Second Annual Youth-Nex Conference Focuses on Positive Youth Development in Middle Schools

October 23, 2012

U.S. Education Secretary Arne Duncan has called middle schools “the Bermuda Triangle of K-12 education.”

“It’s a time when students sink or swim,” he said, “and sail into choppy waters with few pedagogical stars by which to navigate.”

Making the middle grades matter was the focus of the second annual Youth-Nex conference, held Oct. 18 and 19 in Newcomb Hall and hosted by the University of Virginia’s Curry School of Education. The conference brought together scholars, educators, practitioners, advocates and policy professionals from across the country to focus on the future of middle schools in the context of positive youth development.

Residing within the Curry School, Youth-Nex: The U.Va. Center to Promote Effective Youth Development is a trans-disciplinary center devoted to promoting healthy youth development through focused research, training and service.

“We had leadership in education at national and state levels, leading advocates and scholars, and local practitioners in a vigorous and productive discussion,” said Patrick H. Tolan, director of Youth-Nex and a Curry professor. “We had unprecedented focus on middle school youth as being capable and middle schools as the center of approaching their development from this view.”

The conference, featuring the theme “In-Between: Middle Schools as Centers for Positive Youth Development,” included six panel discussions, opening remarks by Tolan and a keynote speech by Alma J. Powell, chair of America’s Promise Alliance.  

“Youth-Nex and its mission of promoting effective youth development is very much aligned with Jefferson’s legacy and with his wishes for this University,” Powell said in her keynote address, “Keeping America’s Promise: The Role of Our Youth.”

America’s Promise Alliance, with more than 400 national partners, is committed to seeing that children experience the fundamental resources they need to succeed. The alliance is currently leading a 10-year campaign to end the dropout crisis.

“We would need 19 Scott Stadiums to hold the number of dropouts this nation accumulates every year,” Powell said.

◇ ◇ ◇ ◇ ◇ ◇ ◇

*Complete the following*.
**A)** Copy the conference article, beginning at the words "U.S. Education Secretary" and stopping after "training and service.", and change "middle schools" to "junior high schools" throughout that stretch.
**B)** How many lines of the listing contain the string "pixels"? Reply with the number alone.
The conference article and the listing come from unrelated sources.

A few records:
◇ ◇ ◇ ◇ ◇ ◇ ◇

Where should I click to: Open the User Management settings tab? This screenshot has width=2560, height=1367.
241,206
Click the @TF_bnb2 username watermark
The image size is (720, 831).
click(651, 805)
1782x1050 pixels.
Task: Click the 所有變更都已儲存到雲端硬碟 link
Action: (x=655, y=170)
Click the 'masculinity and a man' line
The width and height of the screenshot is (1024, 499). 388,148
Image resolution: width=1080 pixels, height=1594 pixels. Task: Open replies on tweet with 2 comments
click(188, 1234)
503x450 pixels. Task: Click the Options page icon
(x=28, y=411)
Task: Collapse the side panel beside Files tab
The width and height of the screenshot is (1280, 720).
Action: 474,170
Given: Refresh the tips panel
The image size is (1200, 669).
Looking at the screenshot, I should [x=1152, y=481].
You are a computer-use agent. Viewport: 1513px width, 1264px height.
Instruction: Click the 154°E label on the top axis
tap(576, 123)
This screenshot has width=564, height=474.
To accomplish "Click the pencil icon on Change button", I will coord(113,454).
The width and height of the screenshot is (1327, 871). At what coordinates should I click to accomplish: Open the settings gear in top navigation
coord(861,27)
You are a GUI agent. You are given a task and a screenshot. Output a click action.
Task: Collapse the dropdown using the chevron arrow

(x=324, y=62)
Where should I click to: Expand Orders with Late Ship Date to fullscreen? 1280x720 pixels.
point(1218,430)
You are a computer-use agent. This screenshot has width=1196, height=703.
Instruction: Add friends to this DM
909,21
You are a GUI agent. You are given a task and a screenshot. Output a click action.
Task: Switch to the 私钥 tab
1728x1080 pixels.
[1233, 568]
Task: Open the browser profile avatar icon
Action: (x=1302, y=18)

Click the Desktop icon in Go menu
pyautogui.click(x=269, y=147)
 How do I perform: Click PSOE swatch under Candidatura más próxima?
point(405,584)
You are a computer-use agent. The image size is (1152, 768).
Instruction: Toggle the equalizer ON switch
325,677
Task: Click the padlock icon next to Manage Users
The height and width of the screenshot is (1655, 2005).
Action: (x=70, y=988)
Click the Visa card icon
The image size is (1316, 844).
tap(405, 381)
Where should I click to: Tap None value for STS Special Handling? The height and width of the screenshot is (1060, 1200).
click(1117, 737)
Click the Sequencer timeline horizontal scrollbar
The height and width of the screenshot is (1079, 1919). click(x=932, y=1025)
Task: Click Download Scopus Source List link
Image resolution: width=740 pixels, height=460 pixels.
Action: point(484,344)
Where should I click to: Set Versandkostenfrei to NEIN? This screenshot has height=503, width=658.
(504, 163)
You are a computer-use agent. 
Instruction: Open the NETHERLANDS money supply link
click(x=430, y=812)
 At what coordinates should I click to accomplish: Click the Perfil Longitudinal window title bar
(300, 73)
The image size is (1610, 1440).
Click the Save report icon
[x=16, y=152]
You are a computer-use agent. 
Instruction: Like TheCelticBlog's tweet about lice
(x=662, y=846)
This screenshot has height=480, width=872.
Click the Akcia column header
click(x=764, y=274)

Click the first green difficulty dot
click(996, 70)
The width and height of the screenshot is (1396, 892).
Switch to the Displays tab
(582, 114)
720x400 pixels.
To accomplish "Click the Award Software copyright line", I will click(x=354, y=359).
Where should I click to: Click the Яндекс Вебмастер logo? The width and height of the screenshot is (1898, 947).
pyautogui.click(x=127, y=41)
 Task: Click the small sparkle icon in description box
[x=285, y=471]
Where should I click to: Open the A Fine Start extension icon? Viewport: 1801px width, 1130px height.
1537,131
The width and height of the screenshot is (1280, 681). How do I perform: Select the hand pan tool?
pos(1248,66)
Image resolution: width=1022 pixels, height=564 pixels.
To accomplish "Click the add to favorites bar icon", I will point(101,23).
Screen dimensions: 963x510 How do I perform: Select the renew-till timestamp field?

◇ ◇ ◇ ◇ ◇ ◇ ◇

*Results*.
**A)**
U.S. Education Secretary Arne Duncan has called junior high schools “the Bermuda Triangle of K-12 education.”

“It’s a time when students sink or swim,” he said, “and sail into choppy waters with few pedagogical stars by which to navigate.”

Making the middle grades matter was the focus of the second annual Youth-Nex conference, held Oct. 18 and 19 in Newcomb Hall and hosted by the University of Virginia’s Curry School of Education. The conference brought together scholars, educators, practitioners, advocates and policy professionals from across the country to focus on the future of junior high schools in the context of positive youth development.

Residing within the Curry School, Youth-Nex: The U.Va. Center to Promote Effective Youth Development is a trans-disciplinary center devoted to promoting healthy youth development through focused research, training and service.

**B)** 8